WHAT IS BEING ASKED:
Return only those lines of the listing that hold the word "Sort".
====== RECORDS PROVIDED
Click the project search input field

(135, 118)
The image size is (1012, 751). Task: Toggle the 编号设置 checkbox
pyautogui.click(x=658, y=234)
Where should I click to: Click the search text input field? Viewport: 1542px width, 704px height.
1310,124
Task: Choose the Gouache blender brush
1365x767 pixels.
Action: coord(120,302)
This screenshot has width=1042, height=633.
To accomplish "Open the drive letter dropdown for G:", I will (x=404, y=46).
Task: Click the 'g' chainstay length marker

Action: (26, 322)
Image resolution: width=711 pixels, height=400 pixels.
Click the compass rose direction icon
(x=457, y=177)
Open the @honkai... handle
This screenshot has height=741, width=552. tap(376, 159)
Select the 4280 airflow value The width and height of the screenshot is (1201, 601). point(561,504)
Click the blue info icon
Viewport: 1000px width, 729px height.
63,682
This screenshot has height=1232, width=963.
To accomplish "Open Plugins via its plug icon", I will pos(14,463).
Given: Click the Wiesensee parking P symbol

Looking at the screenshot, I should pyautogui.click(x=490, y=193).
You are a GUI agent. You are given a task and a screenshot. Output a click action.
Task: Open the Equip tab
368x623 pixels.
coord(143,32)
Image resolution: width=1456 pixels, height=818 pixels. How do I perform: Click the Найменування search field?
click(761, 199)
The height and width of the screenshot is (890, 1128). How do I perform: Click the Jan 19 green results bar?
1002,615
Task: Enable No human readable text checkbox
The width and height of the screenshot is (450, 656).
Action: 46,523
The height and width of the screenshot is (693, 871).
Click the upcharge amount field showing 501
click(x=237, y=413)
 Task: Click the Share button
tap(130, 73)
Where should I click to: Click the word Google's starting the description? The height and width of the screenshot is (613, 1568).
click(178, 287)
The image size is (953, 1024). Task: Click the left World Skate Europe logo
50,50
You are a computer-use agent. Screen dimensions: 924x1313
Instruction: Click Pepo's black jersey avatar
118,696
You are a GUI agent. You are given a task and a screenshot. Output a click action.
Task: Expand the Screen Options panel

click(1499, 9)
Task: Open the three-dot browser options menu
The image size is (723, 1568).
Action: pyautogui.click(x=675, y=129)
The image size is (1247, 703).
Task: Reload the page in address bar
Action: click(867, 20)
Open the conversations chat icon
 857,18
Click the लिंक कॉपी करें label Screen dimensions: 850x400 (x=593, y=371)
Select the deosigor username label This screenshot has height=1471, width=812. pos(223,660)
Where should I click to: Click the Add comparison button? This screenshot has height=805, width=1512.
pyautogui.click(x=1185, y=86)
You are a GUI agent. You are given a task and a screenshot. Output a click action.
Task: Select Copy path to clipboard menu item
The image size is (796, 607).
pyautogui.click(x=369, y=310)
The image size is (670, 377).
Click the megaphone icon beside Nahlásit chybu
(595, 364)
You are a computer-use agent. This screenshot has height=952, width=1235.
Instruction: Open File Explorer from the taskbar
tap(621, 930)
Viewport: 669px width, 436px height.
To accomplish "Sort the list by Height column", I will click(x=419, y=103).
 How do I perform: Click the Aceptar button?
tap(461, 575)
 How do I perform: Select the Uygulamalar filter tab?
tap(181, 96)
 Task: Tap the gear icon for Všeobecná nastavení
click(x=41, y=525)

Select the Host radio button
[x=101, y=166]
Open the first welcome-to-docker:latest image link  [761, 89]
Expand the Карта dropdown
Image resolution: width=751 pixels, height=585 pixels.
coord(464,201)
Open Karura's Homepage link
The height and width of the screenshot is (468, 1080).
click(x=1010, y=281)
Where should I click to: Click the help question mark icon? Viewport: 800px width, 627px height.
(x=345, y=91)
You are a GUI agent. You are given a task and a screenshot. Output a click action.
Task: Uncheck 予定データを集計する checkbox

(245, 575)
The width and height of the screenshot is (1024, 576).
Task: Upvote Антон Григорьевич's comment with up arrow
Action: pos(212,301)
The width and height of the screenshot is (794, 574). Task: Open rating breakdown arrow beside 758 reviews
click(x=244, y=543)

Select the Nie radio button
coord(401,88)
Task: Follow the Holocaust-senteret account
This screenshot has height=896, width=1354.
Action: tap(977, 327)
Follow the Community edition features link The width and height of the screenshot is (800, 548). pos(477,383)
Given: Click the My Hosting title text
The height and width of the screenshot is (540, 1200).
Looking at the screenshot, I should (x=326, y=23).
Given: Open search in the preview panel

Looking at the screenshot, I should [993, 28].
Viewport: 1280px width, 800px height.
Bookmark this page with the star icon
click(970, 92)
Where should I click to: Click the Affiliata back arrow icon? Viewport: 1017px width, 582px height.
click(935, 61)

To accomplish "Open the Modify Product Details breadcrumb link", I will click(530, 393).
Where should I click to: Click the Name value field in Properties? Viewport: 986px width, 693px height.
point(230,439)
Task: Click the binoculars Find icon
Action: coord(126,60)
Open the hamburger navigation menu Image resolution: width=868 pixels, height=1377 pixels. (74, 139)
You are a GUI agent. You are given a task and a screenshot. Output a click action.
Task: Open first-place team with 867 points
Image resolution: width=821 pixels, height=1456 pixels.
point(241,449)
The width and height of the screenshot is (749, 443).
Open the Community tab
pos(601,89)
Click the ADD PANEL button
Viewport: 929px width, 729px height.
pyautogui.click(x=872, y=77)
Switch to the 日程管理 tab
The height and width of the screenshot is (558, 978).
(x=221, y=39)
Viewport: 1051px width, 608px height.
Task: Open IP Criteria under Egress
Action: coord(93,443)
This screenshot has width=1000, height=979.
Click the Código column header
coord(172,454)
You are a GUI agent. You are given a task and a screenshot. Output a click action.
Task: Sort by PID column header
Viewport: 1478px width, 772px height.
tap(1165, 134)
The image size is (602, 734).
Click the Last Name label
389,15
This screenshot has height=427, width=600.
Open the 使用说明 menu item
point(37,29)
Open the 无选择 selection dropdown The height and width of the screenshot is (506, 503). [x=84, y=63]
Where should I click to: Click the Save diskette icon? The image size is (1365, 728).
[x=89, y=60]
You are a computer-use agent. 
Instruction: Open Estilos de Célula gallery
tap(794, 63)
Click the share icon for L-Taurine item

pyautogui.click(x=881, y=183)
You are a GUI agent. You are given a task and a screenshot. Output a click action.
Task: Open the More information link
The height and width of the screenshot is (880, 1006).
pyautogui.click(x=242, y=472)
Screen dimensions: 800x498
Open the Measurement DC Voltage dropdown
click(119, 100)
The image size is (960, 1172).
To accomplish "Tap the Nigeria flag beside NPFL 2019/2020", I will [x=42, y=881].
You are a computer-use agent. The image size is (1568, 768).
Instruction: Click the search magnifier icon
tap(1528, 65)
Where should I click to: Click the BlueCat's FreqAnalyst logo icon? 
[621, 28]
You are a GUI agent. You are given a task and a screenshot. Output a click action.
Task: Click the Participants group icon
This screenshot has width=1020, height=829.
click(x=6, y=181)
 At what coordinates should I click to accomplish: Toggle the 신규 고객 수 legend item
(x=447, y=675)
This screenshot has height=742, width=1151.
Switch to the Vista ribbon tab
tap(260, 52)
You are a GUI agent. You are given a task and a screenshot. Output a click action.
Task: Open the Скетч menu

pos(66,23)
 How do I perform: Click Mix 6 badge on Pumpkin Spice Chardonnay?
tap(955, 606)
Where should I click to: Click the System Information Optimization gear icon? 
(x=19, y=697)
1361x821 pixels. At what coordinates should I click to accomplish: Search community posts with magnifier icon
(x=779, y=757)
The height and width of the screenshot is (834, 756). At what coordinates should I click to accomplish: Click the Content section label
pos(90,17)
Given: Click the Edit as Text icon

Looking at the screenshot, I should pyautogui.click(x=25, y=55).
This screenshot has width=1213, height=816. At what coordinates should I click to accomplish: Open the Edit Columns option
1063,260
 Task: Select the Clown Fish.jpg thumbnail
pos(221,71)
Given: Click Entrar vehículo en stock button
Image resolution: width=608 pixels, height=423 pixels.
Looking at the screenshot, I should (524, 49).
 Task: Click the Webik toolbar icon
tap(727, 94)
============
ANSWER:
To accomplish "Sort the list by Height column", I will click(x=419, y=103).
Task: Sort by PID column header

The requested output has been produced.